Kereszi and Dunn Marsh will discuss the design and concept of the book. Marvin Heiferman, who contributed the introduction, will speak with Kereszi about visualizing grief.

Lisa Kereszi (b. 1973, Chester, Pennsylvania; lives in Branford, Connecticut) received her BA from Bard College in 1995, and her MFA from Yale University in 2000. She is the author of four previous monographs: Fantasies (Damiani, 2008); Fun and Games (Nazraeli, 2009), Joe’s Junk Yard (Damiani, 2012), and The More I Learn About Women, (J&L Books, 2014).

Kereszi’s work has been exhibited at numerous institutions, including the Whitney Museum of American Art, the New Museum, the Brooklyn Museum of Art, and the International Center of Photography, among others. Her photographs are in many private and public collections, including the Berkeley Art Museum; Museum of Fine Arts Houston; New York Historical Society; Whitney Museum of American Art; The Metropolitan Museum of Art; and Yale University Art Gallery.

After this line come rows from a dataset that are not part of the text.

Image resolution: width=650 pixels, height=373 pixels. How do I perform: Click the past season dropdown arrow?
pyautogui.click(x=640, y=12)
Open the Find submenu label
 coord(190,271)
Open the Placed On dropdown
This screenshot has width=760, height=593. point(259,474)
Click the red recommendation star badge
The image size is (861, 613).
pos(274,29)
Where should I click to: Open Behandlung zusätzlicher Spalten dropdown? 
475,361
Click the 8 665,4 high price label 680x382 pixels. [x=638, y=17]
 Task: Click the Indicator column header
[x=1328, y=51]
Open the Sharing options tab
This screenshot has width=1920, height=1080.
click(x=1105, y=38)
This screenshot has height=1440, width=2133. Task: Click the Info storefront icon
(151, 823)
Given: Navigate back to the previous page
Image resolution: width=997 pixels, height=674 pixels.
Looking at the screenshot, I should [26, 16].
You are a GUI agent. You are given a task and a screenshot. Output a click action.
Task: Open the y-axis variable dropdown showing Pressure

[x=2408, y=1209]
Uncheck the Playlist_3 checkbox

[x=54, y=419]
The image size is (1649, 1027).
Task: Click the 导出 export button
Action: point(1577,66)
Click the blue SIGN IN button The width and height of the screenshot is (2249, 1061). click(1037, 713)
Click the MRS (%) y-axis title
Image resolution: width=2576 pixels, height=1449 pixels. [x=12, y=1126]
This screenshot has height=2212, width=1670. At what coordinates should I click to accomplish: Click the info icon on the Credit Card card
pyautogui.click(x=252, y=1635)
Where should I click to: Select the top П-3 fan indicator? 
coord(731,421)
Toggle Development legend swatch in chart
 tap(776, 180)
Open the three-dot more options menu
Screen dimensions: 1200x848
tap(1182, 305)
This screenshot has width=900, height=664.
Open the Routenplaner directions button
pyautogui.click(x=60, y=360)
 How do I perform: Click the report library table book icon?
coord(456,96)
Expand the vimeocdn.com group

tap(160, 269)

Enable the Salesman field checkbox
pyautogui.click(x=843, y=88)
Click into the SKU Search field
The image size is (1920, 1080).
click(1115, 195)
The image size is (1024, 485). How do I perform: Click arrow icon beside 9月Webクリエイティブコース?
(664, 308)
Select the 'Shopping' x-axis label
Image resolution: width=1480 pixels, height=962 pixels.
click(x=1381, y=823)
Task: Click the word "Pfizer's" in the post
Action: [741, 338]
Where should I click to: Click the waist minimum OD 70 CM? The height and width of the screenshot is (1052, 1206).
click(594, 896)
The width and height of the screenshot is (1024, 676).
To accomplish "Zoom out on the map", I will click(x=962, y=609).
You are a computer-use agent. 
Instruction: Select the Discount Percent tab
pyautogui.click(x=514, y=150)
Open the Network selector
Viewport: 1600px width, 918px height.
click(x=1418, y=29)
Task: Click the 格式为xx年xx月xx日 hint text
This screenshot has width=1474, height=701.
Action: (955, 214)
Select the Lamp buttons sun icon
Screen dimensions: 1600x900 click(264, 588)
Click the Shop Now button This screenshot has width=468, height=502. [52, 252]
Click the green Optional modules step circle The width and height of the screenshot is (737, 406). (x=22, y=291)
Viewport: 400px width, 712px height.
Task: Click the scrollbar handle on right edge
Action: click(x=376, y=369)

She is the recipient of a 2023 Tiffany Foundation Fellowship, a MacDowell Fellow, and was awarded the Baum Award for Best Emerging American Photographer in 2005. Kereszi was the Director of Undergraduate Studies at the Yale School of Art from 2013–2023, and was appointed Assistant Director of Graduate Studies in Photography in 2023. She is represented by Yancey Richardson Gallery.

Marvin Heiferman (b. 1948, Brooklyn; lives in New York) is an independent curator and writer, organizing projects about photography and visual culture for institutions including the Museum of Modern Art, Smithsonian Institution, International Center of Photography, Whitney Museum of American Art, Carnegie Museum of Art, and the New Museum. Earlier in his career, as a gallerist and artist representative, Heiferman worked closely with many defining artists and photographers of the twentieth century, including Robert Adams, Eve Arnold, Lewis Baltz, Nan Goldin, Peter Hujar, and Richard Prince, among others.

Heiferman has written for numerous museums, galleries, publications, catalogs, blogs, and magazines, and is the author, editor, and packager of over two dozen books on photography and visual culture, including Photography Changes Everything (Aperture, 2012). Entries to “Why We Look,” Heiferman’s ongoing social media projects, are posted daily.

Michelle Dunn Marsh (b. 1973, Seattle; lives in Seattle and New York) is the co-founder and publisher of Minor Matters, and the author of Seeing Being Seen: A Personal History of Photography. She has designed over 150 contemporary art books.